【中学受験】子どもの学力・体力がアップ! 受験食事マイスターが教える「ベストな食事」「すすめない食材」
【子どもの学力を伸ばしたければ子どもに料理をさせなさい #2】子どものイライラは食事が原因!?
2024.08.28
お通じに悩む子どもに食べさせたい食事とは
現代は、便秘や軟便で悩む子どもも増えています。
原因の一つは、腸内環境の悪さです。これは、食物繊維の不足や肉食の増加、運動不足、偏食などで、食事のバランスがとれていないために生じます。腸内環境が悪くなるとイライラやかんしゃくを起こしやすく、緊張しやすい、やる気がなくなる……などの精神的な不安定さを招くことにもなるでしょう。
つい医療に頼りがちなこれらの不調は、意外にも食事での改善が可能であり、腸内環境を改善するためにまず控えたいのが、糖質の過剰摂取です。
糖質の摂取で特に注意が必要なのは、精製された白砂糖を使った食品です。もし、朝ごはんに菓子パンなどの白砂糖がたくさん使われた食事をすれば、食後に血糖値が一気に上がり、そのあと一気に下がります。血糖値の乱高下が繰り返されると、イライラ感や眠気、無気力感を引き起こすことになるのです。
次の表は、GI値(グリセミック・インデックス)といって、食品ごとの血糖値の上昇度合いを示したものです。一度に摂る食品の組み合わせも配慮すると、血糖値の乱高下をコントロールすることができます。
血糖値の乱高下を抑える組み合わせの一例は、GI値の高い白米にGI値の低いきのこ類を合わせるメニューです。さらに味噌汁で野菜をたっぷり摂れば、栄養バランスも良くなります。
また、GI値の低い食品に入っている牛乳・ヨーグルトなどに含まれるカルシウムは、骨や歯を形成するだけでなく、神経の高ぶりを鎮めて精神安定にも効果が期待できます。

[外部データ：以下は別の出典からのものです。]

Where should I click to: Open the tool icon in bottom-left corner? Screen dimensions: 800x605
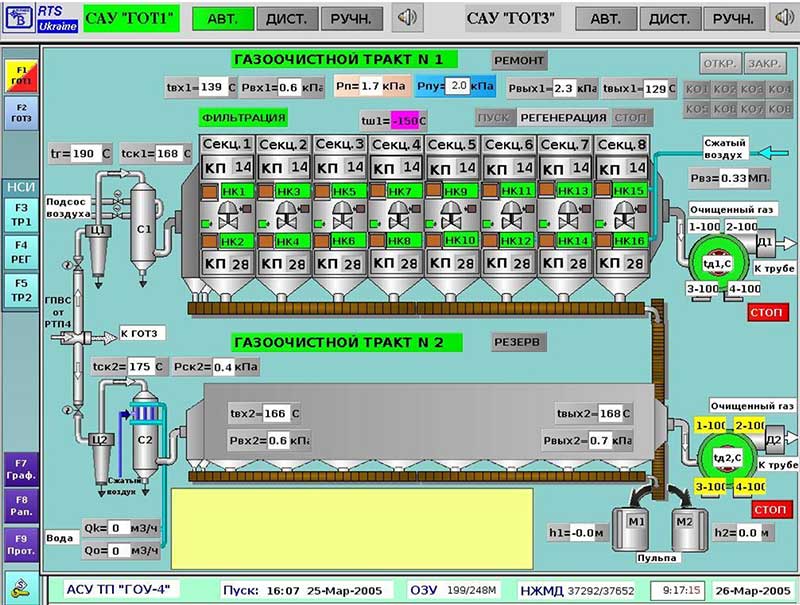coord(21,587)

表さんの指導で偏食と便秘が同時に改善された例には、白米をGI値の低い玄米に変えたケースがあります。玄米のなかでも無農薬で育てた「ミルキークイーン」は、もち米のようにモチモチっとしていて柔らかく子どもでも食べやすい品種です。
「私がおいしく炊くコツとともに指導すると、そのご家庭では子どもがとても気に入ってくれて、『毎日、出してほしい』というようになったそうですよ。だしや味噌についても無農薬・食品添加物不使用のものに変えると、本来の味覚を取り戻して食べられるものが少しずつ増え、偏食と便秘がなくなったとも親御さんが話してくださいました」(表さん)
食材選びはもちろんのこと、食事の摂り方がいかに子どもに影響があるか、おわかりいただけたのではないでしょうか。
パフォーマンスを上げる味噌の選び方
シリーズ第1回(#1を読む)で紹介したように、子どもの体調を整えるために朝ごはんに取り入れてほしいのが「味噌汁」です。善玉菌を増やし、お通じを良くする味噌選びには、ポイントが二つあると表さんはいいます。

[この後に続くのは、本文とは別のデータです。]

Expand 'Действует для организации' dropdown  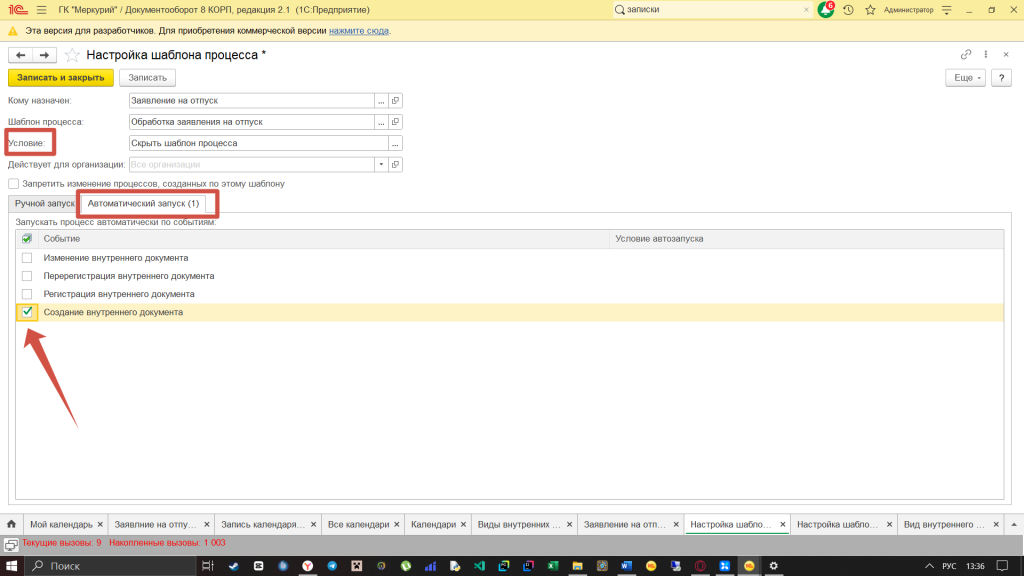[381, 164]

「まず一つ目は、パッケージに『生』と書かれているものを選ぶことです。麴菌による発酵を止めていない生の味噌なら、買ってきたあとも発酵し続けるため栄養価も高まり、色や香り、風味も深まります。
二つ目のポイントは、原材料に『酒精』と書かれていないものを選ぶことです。米味噌の場合は大豆と塩と米麴で作られ、時間の経過とともに発酵が進みます。

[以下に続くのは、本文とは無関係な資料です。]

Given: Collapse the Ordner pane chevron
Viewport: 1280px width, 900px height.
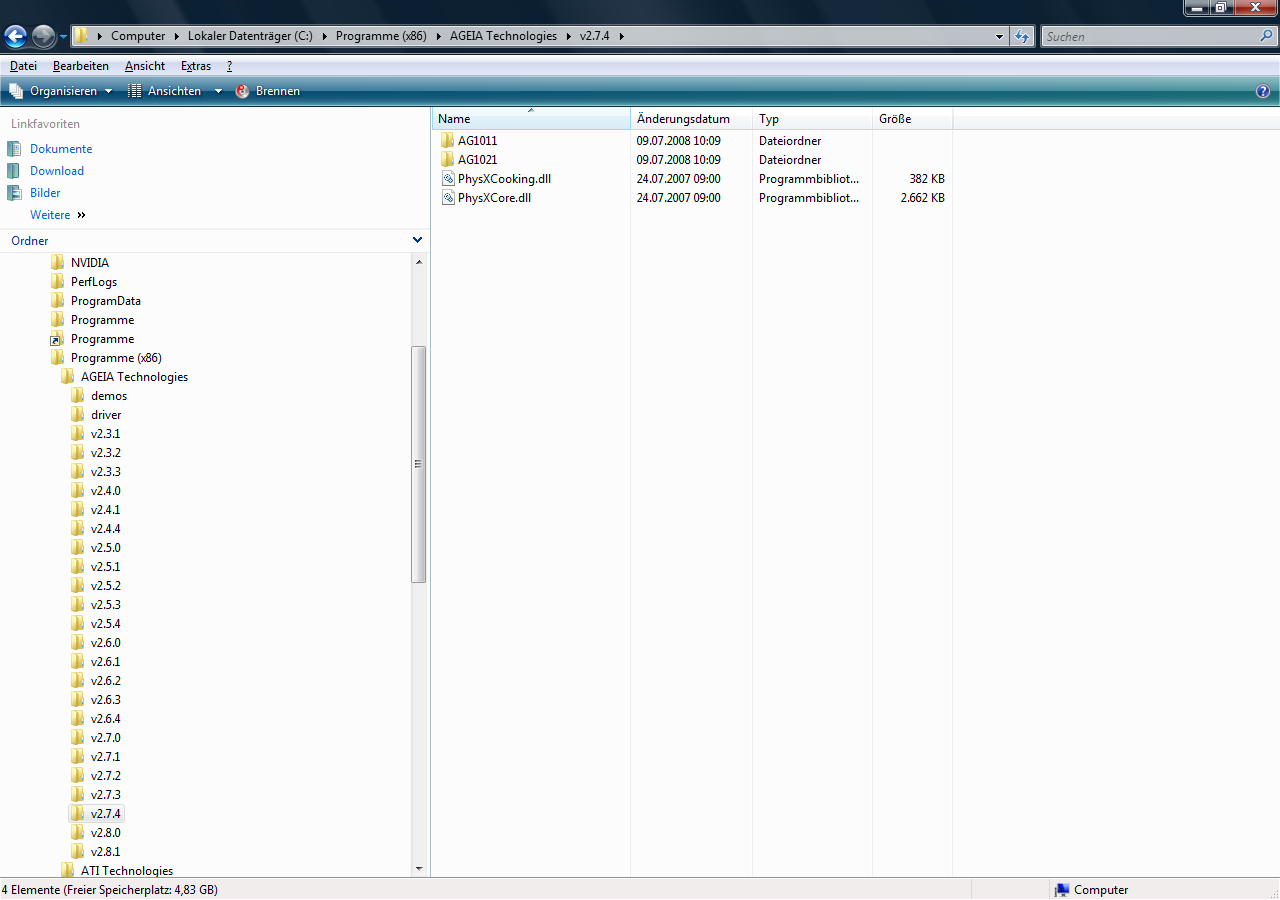Looking at the screenshot, I should coord(418,240).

また、酒精はアルコールです。もし、味噌に使われていれば、子どもはほのかに香るアルコール臭や刺激を敏感にとらえ、飲むのを嫌がることがあるでしょう。酒精は味噌に入れることで品質を均一に保ってくれる面があるものの、添加物であり、同時に発酵を止めてしまう作用を併せ持っています。
どちらのポイントも、発酵を止めていないことが『ミソ』です。味噌は地域や家庭により好まれる味が違うので、ぜひご家庭に合う味噌を探してみてください」(表さん)
表さんの家庭では子どもへの食育を兼ねて、毎年、湿度の少ない大寒(1月20日ごろ)の時期に大豆に塩と米麴を仕込んで発酵させ、自家製味噌を作っています。
味噌作りについては、東京男子御三家の麻布中学の入試でも出題されました。化学反応が起こって発酵・熟成していくので、一緒にやると子どもも興味を持ってくれるのではないでしょうか。